[Some records]
● ● ● ● ● ● ●

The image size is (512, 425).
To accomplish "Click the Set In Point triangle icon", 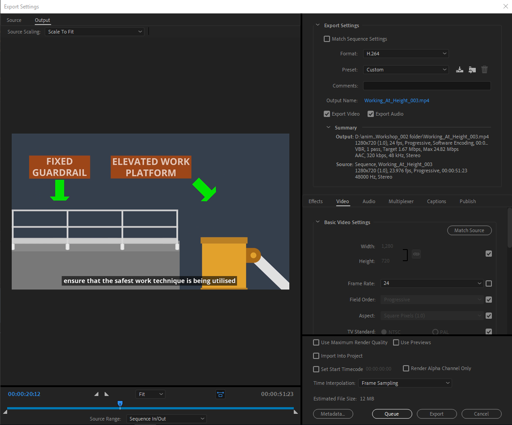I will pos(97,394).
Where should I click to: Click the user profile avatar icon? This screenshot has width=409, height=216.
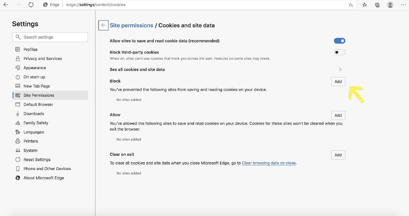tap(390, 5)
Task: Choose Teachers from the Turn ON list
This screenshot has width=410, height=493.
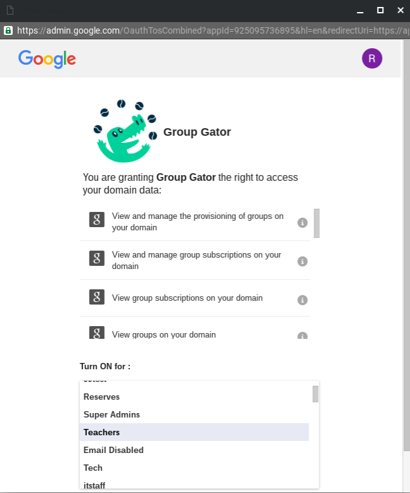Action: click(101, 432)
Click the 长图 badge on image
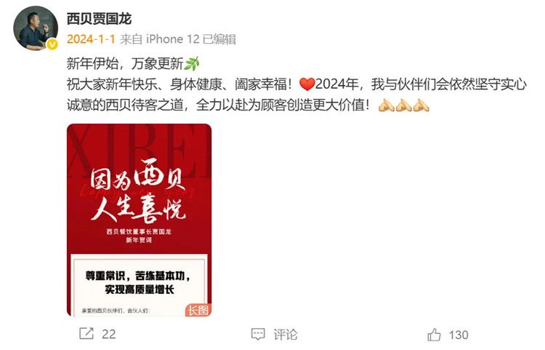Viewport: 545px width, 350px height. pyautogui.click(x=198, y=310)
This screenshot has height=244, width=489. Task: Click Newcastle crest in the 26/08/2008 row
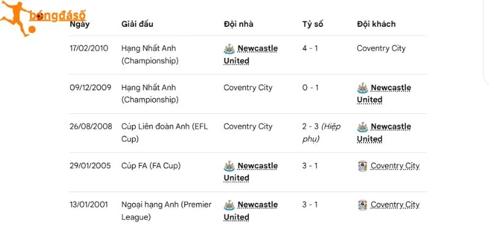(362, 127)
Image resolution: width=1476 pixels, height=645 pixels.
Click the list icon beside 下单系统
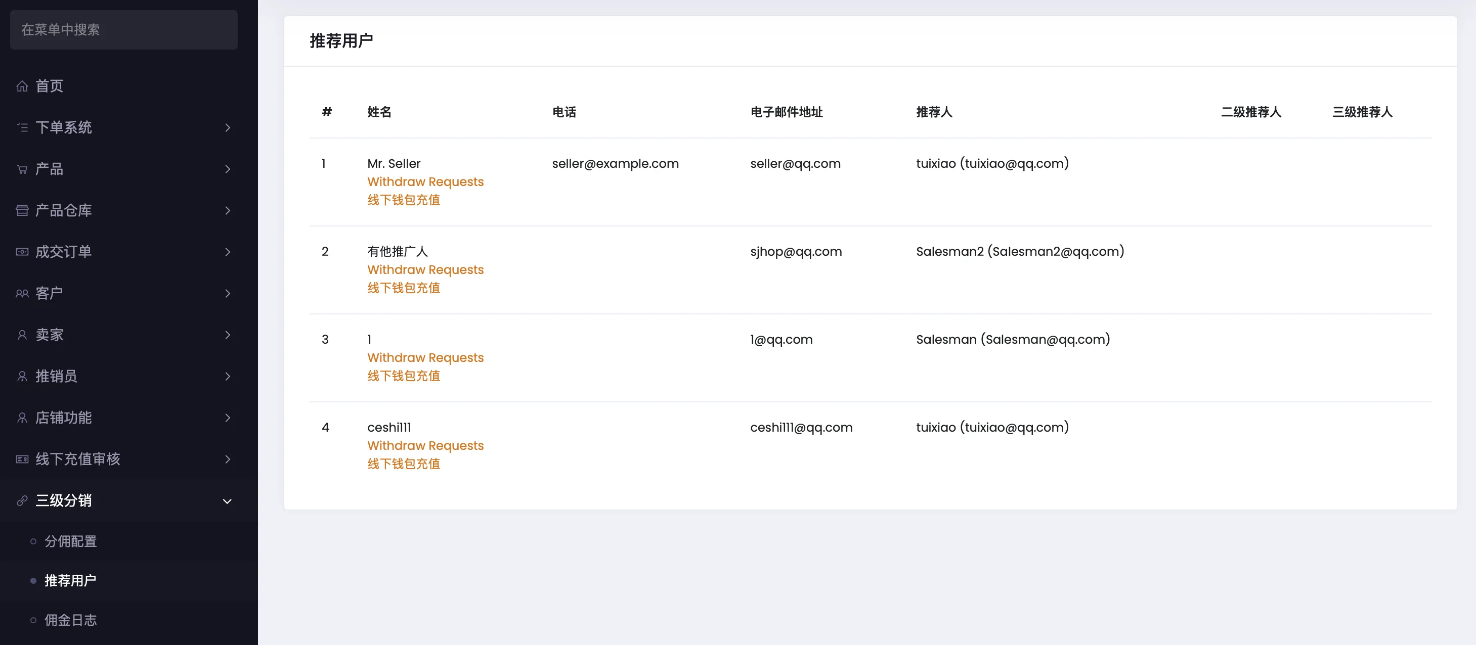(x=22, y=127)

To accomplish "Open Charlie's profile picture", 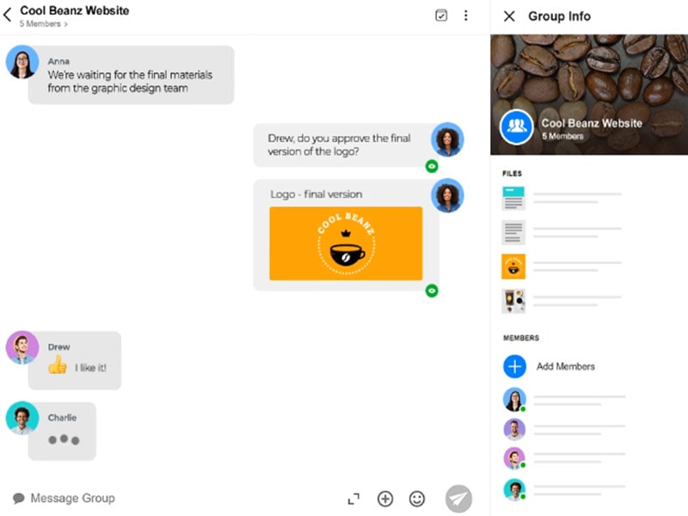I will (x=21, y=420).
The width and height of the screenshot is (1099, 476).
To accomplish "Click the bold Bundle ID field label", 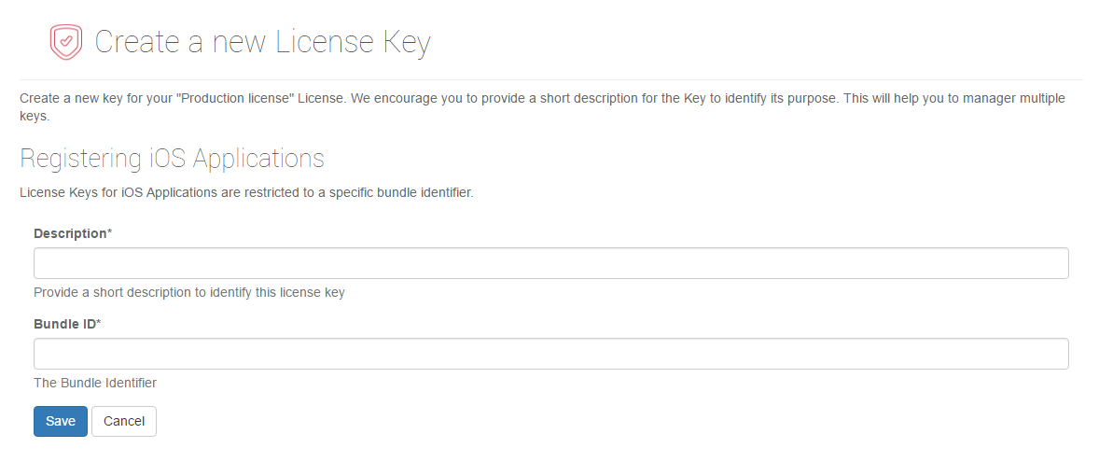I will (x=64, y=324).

● ● ● ● ● ● ●

[Task objective]
Report only the number of lines in the data above that contain the string "screenshot", matching its case exactly.

[Task answer]
4